- [Record set]:
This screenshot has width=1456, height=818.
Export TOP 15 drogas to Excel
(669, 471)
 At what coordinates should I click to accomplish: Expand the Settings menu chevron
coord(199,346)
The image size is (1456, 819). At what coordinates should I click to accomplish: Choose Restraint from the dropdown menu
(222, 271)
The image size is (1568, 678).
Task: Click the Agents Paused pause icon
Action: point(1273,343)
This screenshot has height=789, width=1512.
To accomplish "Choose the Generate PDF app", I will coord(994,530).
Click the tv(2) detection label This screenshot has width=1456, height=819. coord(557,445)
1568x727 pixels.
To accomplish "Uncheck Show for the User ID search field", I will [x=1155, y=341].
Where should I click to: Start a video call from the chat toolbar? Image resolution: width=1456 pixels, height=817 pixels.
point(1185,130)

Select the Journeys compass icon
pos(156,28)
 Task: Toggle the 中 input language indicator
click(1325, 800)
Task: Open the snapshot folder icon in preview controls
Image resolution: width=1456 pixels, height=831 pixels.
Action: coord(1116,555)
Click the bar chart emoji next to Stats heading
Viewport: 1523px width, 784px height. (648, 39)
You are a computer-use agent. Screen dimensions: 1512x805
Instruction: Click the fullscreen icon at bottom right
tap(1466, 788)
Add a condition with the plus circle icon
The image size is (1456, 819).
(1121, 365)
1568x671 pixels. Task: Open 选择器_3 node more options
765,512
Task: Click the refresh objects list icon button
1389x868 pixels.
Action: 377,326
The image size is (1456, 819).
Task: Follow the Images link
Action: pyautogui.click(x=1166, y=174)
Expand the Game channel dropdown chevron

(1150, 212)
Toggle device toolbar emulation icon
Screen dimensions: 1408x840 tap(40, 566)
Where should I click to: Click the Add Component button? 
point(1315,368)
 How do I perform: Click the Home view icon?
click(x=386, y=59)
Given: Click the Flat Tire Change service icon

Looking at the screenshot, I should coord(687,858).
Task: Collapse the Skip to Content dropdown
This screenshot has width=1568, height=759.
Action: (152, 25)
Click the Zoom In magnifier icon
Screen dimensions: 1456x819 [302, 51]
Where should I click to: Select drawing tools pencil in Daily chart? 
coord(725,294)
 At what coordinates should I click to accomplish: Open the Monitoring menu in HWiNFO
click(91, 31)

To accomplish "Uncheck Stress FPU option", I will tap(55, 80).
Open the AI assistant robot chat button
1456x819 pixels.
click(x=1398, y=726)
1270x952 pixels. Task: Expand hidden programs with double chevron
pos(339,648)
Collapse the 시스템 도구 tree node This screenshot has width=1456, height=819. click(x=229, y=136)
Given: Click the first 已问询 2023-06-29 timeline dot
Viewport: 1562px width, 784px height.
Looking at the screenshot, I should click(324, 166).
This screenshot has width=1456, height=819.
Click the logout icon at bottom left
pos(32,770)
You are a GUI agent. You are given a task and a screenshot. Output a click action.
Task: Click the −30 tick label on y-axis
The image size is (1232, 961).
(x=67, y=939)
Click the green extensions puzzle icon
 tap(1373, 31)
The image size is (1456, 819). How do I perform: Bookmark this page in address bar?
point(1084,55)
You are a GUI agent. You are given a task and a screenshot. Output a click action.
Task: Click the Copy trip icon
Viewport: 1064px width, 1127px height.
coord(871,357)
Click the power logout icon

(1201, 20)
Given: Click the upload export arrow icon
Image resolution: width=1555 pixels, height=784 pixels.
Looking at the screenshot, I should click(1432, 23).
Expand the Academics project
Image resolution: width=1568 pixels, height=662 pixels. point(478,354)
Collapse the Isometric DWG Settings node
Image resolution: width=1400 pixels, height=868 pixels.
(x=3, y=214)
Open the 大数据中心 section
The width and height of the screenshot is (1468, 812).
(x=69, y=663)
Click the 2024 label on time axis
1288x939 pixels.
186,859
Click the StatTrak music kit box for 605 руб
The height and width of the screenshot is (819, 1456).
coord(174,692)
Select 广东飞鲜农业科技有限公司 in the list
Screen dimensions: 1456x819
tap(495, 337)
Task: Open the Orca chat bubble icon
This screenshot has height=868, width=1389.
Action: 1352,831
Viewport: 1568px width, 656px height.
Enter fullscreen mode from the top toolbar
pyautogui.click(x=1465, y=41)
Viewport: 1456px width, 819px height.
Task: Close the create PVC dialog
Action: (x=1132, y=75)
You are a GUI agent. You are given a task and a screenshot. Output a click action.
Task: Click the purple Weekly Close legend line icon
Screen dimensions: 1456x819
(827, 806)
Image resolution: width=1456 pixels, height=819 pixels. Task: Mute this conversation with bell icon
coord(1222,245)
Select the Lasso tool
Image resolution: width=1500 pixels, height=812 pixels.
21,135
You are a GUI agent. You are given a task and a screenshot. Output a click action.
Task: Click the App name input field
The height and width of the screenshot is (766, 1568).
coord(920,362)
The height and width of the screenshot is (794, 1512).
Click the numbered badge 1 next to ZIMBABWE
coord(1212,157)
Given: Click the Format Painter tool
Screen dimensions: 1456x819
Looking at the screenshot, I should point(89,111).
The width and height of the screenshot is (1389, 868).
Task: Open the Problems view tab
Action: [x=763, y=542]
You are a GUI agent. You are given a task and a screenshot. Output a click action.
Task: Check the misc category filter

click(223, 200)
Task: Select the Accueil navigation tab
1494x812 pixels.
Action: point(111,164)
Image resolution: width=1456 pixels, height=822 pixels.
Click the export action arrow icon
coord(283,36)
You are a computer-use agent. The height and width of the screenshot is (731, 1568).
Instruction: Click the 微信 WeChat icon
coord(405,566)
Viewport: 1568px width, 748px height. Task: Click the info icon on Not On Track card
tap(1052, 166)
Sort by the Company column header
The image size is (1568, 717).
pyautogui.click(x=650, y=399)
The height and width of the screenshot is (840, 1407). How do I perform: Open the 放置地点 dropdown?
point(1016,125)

- [Required action]: List the lines of the entries that include "axis".

- [Worked solution]:
Task: Click the −30 tick label on y-axis
Click the 2024 label on time axis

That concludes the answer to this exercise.